[PAGE EXCERPT Boundary: Start]

According to a report by The Edmonton Journal, the study will be published in the journal Pediatrics next month. The study is significant because Quebec began using only vaccines without thimerosal in 1996. So children raised in Quebec and under the age of ten have never been given a vaccine with the mercury-based preservative in it.
The Quebec study actually shows that the incidence of autism has been higher in the years since the use of thimerosol as a preservative was stopped. Of course, the incidence of autism has increased everywhere in the last decade, making Quebec relatively normal in that trend.
The relationship between thimerosol, autism, and childhood vaccines is complicated and confusing. Much of the current buzz began in 1998 when a study published in the British medical journal The Lancet suggested a possible link between the Measles-Mumps-Rubella (MMR) vaccine and autism. The study was not intended to examine that relationship (it was looking for a connection between viral infections and intestinal disease in children, and at the possibility that such intestinal diseases could contribute to the development of autism), included only 12 participants in the study, and has since had its validity questioned by many of the original researchers involved.

[PAGE EXCERPT Boundary: End]
[GIVEN ENTRIES Boundary: Start]

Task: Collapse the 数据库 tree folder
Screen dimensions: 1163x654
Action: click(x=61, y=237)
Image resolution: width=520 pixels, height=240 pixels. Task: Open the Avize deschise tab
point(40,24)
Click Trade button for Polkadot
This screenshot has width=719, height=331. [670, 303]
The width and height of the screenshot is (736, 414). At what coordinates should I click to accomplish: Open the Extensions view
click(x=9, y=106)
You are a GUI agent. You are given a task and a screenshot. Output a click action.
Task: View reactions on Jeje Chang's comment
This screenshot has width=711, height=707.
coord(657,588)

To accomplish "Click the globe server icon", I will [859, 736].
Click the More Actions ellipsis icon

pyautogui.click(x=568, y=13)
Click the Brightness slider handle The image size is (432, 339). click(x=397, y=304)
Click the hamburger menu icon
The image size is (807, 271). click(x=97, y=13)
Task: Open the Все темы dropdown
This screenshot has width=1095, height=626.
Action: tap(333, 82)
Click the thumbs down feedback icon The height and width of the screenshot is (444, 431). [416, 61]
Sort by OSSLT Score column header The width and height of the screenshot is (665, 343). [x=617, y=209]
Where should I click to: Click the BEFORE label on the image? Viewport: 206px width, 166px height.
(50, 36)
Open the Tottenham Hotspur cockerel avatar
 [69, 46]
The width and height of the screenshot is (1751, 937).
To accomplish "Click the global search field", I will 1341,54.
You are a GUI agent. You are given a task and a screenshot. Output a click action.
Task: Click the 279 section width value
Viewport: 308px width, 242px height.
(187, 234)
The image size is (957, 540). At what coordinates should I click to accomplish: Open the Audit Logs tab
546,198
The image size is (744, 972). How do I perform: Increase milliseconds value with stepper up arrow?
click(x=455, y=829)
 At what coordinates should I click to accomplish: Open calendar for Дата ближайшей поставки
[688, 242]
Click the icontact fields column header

[GIVEN ENTRIES Boundary: End]

# [EXERCISE OBJECTIVE]
Continue the passage above on thimerosal, vaccines, and autism, starting after its last sentence.

# [RESULT OF THIS TASK]
Another British study published in 2002 also suggested a link between measles (the disease, but not necessarily the vaccine), intestinal disease, and autism. The study was designed in a manner that prevented the researchers from determining whether either measles or intestinal disease actually caused autism. That study had only 161 participants. The Lancet published a study in 2004 with almost 6,000 participants; the study concluded that the MMR vaccine itself did not represent an increased risk for either autism or other disorders under the umbrella of autism spectrum.
To add to the confusion, the Centers for Disease Control says that while the preservative has been used in a number of other childhood vaccines in the past, the MMR vaccine has never contained thimerosal.
The cause (or causes) for the rising numbers of autism cases is among the most controversial issues in both medicine and education today.